∇ nabla

nabla is a Rust library that provides two things:

GPU-accelerated tensor math — the operations you know from NumPy/PyTorch, running natively on NVIDIA, AMD, or Vulkan/Metal GPUs
A complete ML training stack — model building, autodiff, optimizers, and model export, all in pure Rust with no C++ required

If you know PyTorch, nabla will feel immediately familiar.
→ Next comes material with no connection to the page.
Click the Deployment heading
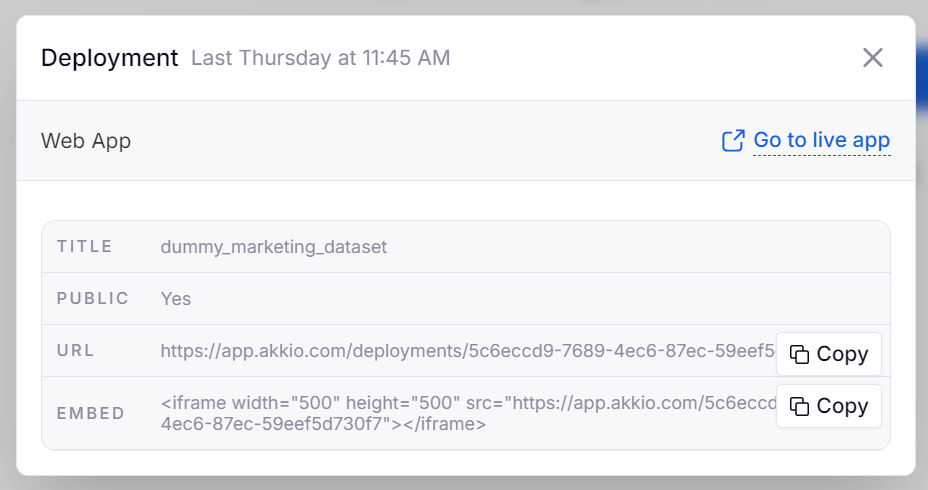 109,58
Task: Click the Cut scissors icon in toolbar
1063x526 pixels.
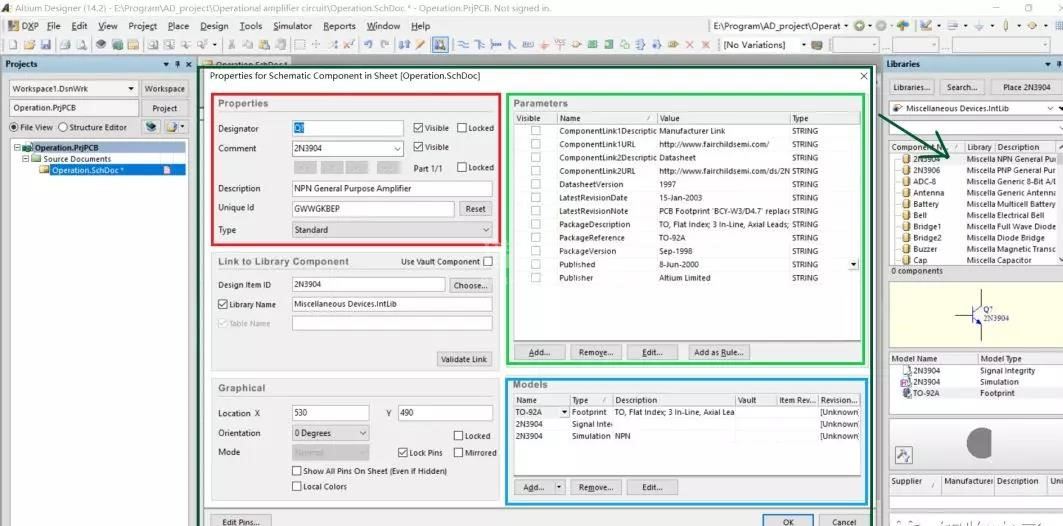Action: 232,45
The difference: you get Rust's safety guarantees, no garbage collector, and in many cases faster GPU execution than PyTorch.

Package	What it does
`nabla-core`	The tensor engine. 190+ operations — slicing, broadcasting, linear algebra, convolutions — on CPU, NVIDIA, AMD, or Vulkan/Metal GPU. All GPU backends (CUDA/HIP/WGPU) implement 126 Backend trait methods with 100% feature parity.
`nabla-macros`	Write math as code. `einsum!`, `fuse!`, `sym!`, `math!` macros.
`nabla-ml`	Automatic gradients, 45+ linear algebra routines, symbolic math, and ODE solvers.
`nabla-train`	Optimizers, LR schedules, data loading, checkpointing, quantization, and ONNX export.
`nabla-interface`	Export to GGUF and run locally with llama.cpp, Ollama, or LM Studio — including GPU offload on Apple Silicon.
`nabla-cli`	A standalone binary providing hardware diagnostics, benchmarking, model export, and inference.

Performance

Benchmark on GH200 480GB (CUDA 12.8, PyTorch 2.7.0)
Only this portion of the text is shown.